Batala Colony is a residential neighbourhood in southern Faisalabad, Pakistan. It has various educational institutions, parks and markets.

== Geography ==
Batala Colony is located between Peoples Colony No. 1 & Peoples Colony No. 2 and the Main Boulevard Road.
1. Peoples Colony No 1 is located in the north-east
2. Sohailabad and Sharif Pura are located in the north-west
3. Gulbahar Colony and Garden Colony are located in the south-east
4. Peoples Colony No 2 is located in the south-west

== History ==
Before settlement, the area was originally used as orange plantations.

Batala Colony was established in the early 1950s by the Gurdaspur Mohajereen Society. It was originally gated and the standard plot sizes were 8 kanal along Satyana Road, 4 kanal, 2 kanal and 1 kanal along the main road and 15 and 7.7 marla on the inner residential roads. The plots were allotted originally and the buyers had the option of paying in quarterly installments as well. The green belt which runs in the middle of the main road was walled and gated originally with swings and slides. It was tree lined and was at the same level as the main road however in 1998 the road was rebuilt at a higher level.

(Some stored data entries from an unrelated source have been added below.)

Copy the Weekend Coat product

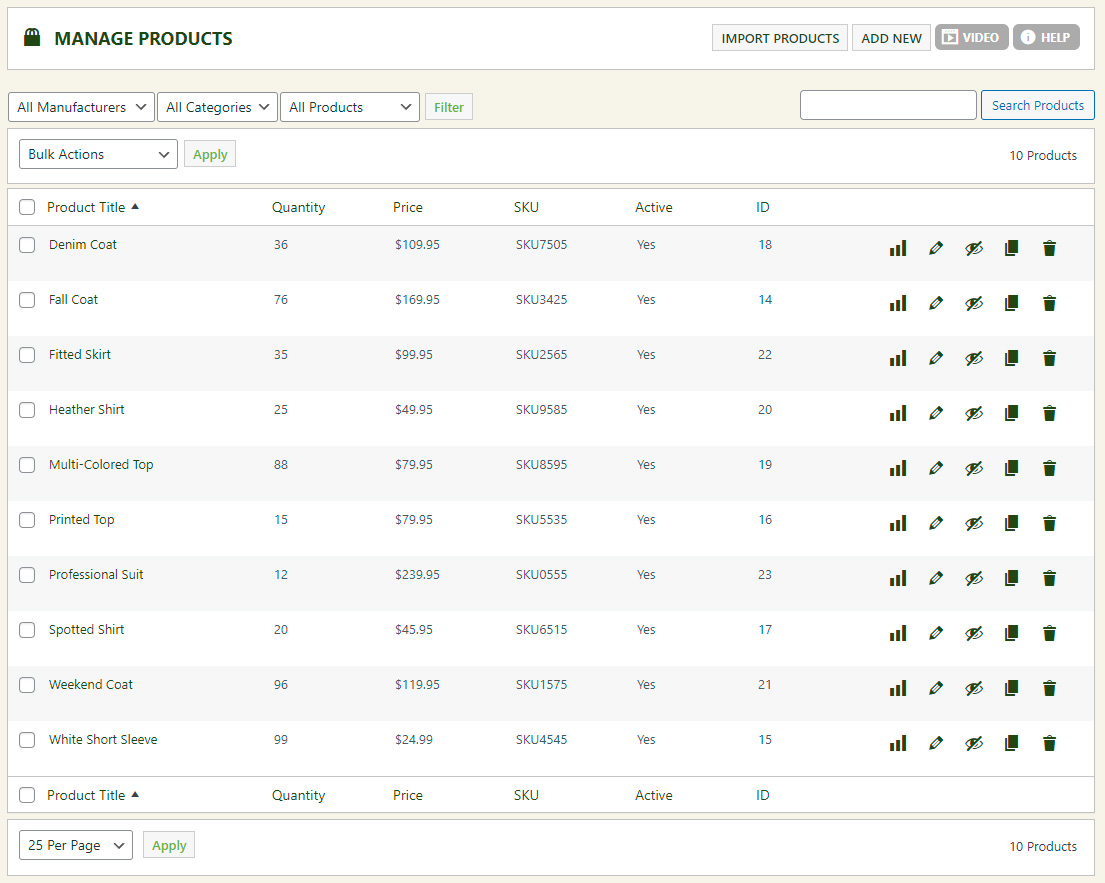[x=1011, y=688]
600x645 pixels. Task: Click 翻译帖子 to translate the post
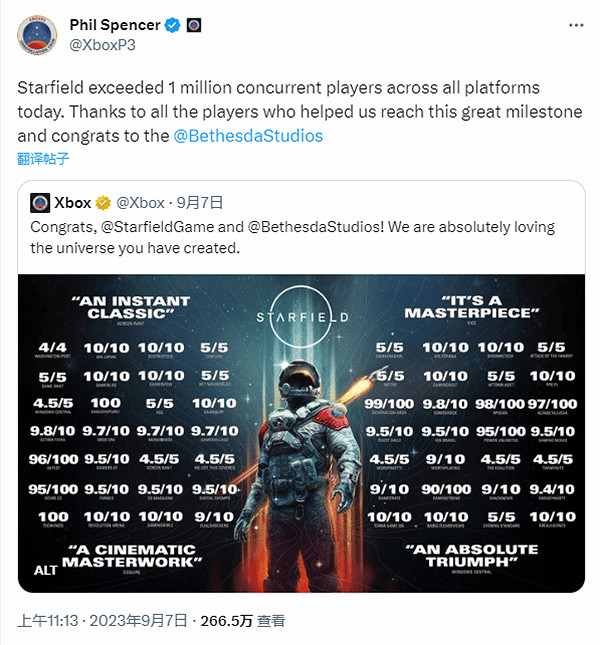(x=43, y=158)
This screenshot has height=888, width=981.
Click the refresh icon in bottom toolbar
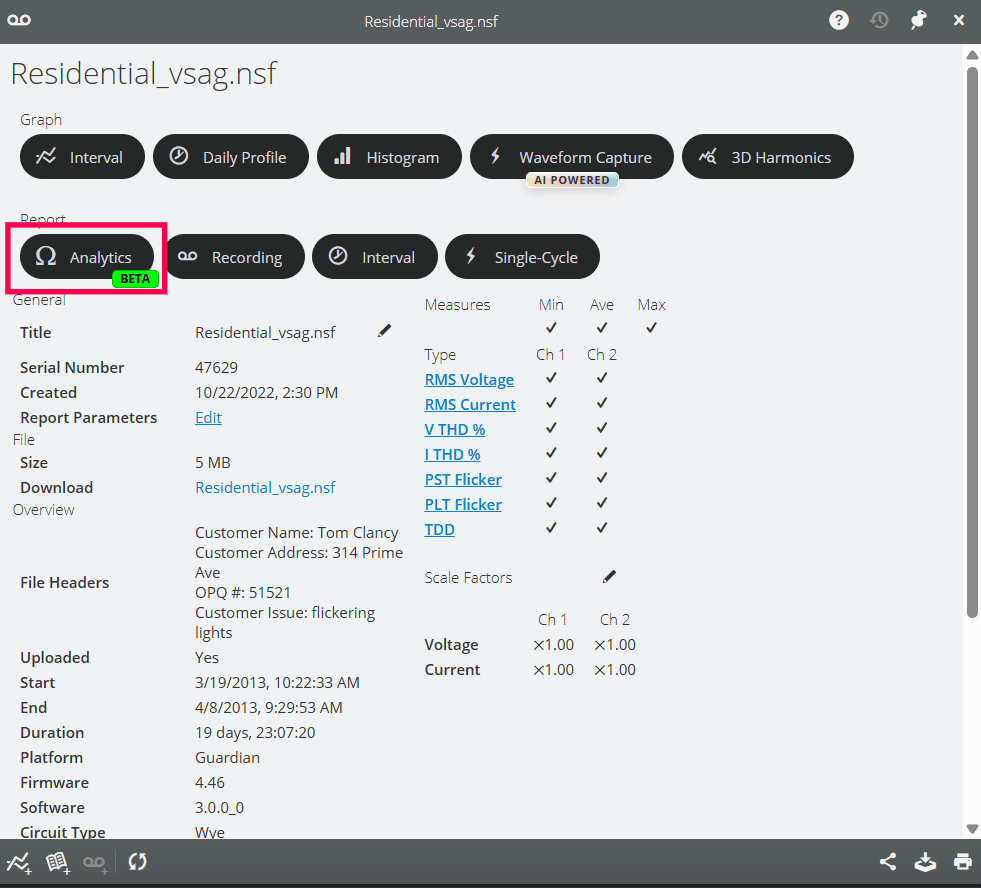(x=137, y=861)
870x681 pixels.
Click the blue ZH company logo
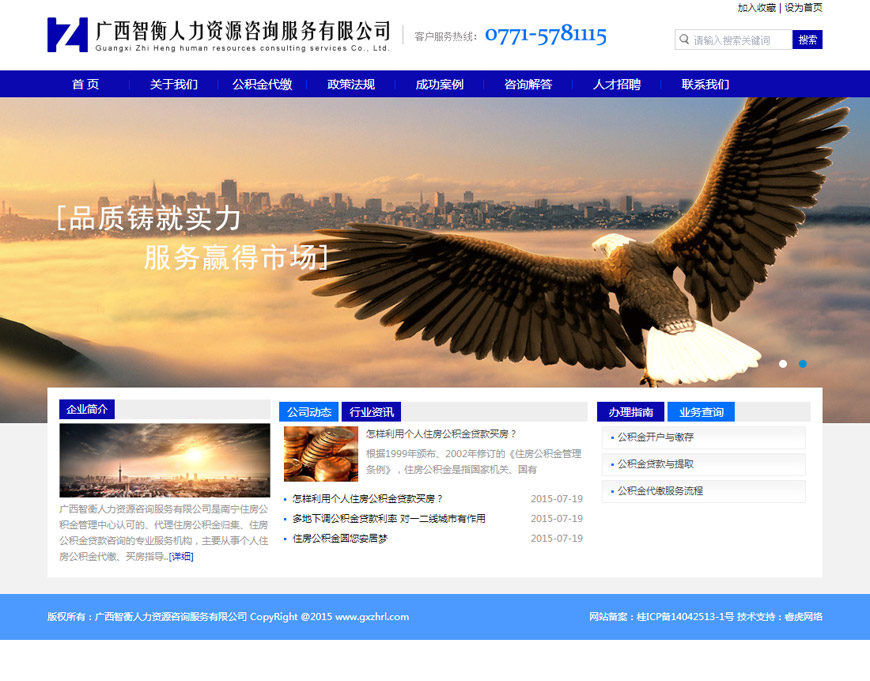67,35
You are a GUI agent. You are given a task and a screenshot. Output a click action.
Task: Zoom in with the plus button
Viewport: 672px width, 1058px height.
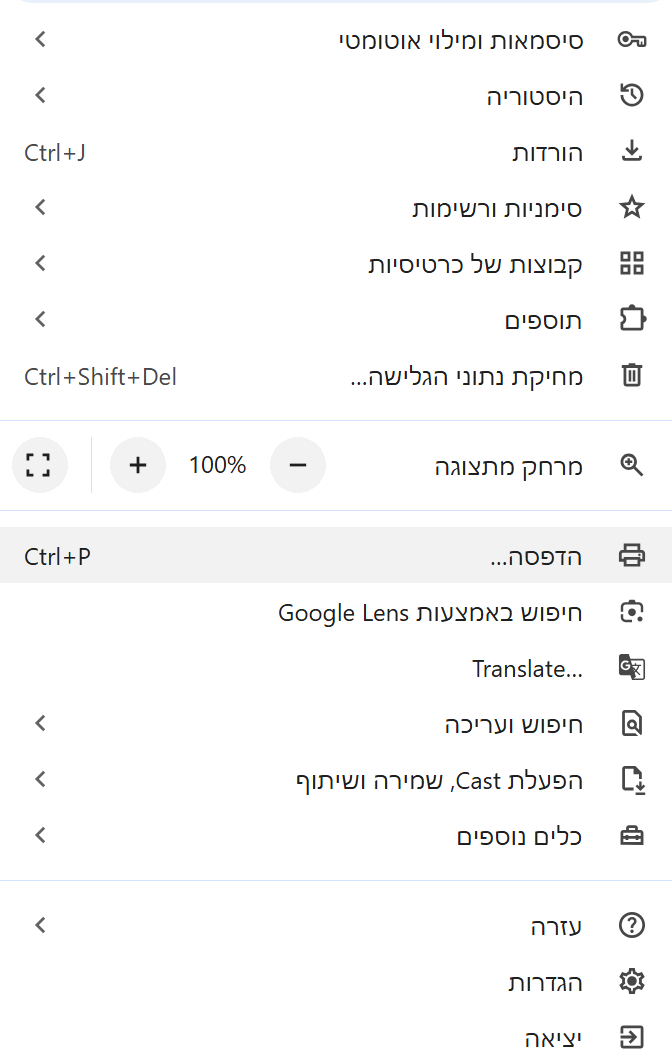pyautogui.click(x=138, y=465)
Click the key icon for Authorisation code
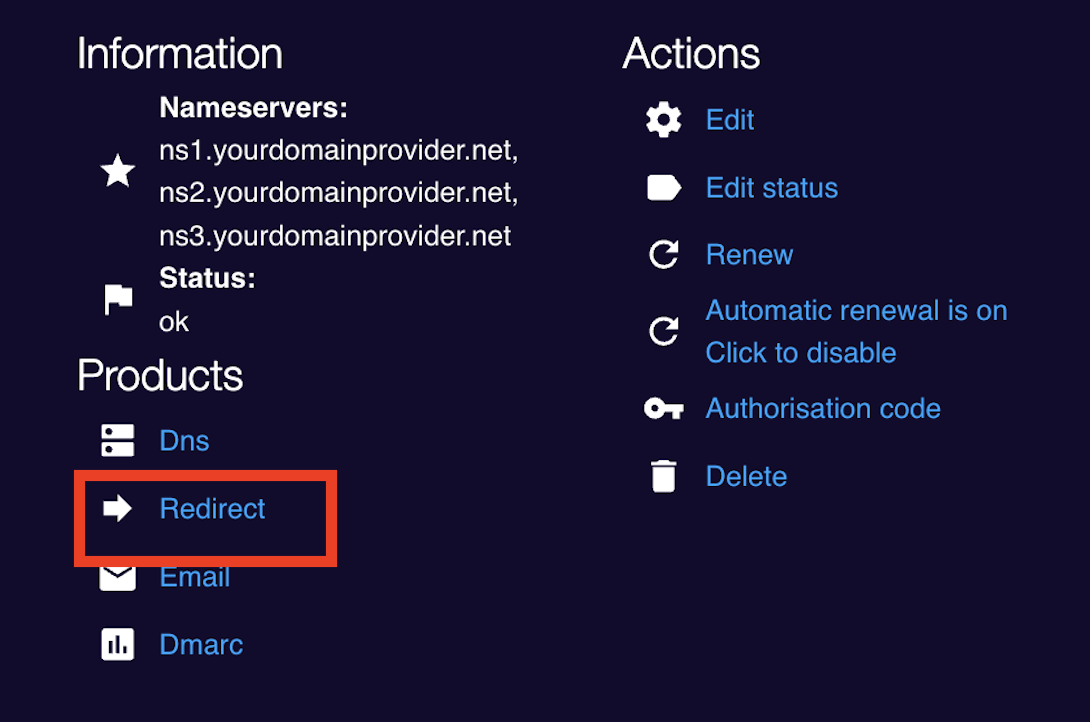 click(663, 409)

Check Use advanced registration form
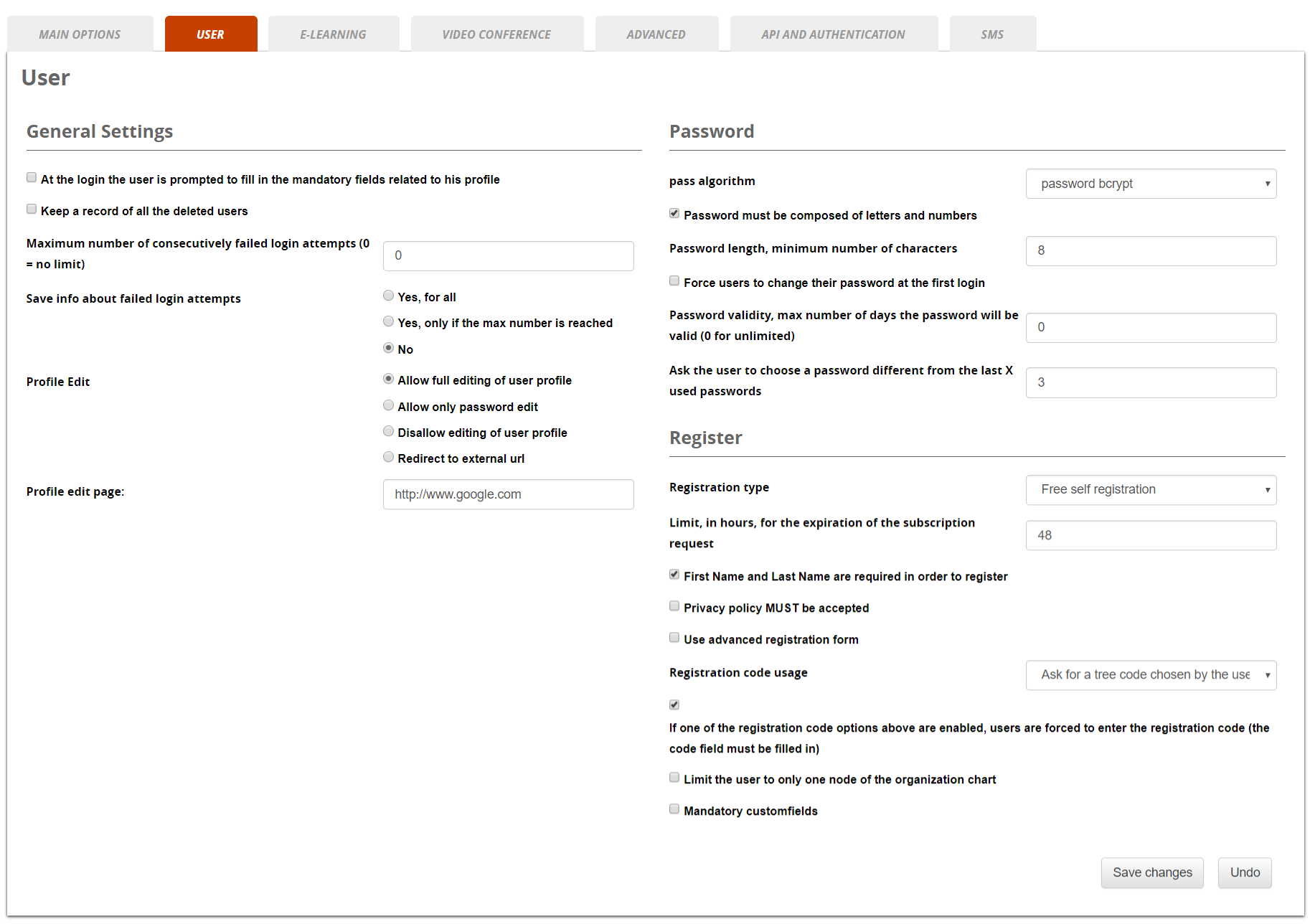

Originally the area was intended exclusively for residential purposes.

Although the colony was built at around the same time as Gulberg and Jinnah Colony, the rate of development was slow as the area was further away from already established pre-partition areas. By the 1970s, majority of the plots had been built up. There was a dispute with vegetable and meat vendors at the same time who had illegally occupied the green belt from Satiana Road to Hameed Chowk. The vendors were subsequently removed.

By the late 1990s, the area remained mainly residential with a few schools and colleges along the main road. The price along the main road was about 1.5 lakhs per marla at that time. Mass commercialization took place in the mid-2000s. This was influenced by a number of factors including the increased demand for land for traders who had moved to the area after the 2005 Kashmir earthquake. The price of the land increased exponentially during this period and plazas, CNG stations and more educational institutes were built as a result. To provide parking for these, the green belt in the center of the main road was also developed although the green belt after Hameed Chowk is still to be developed.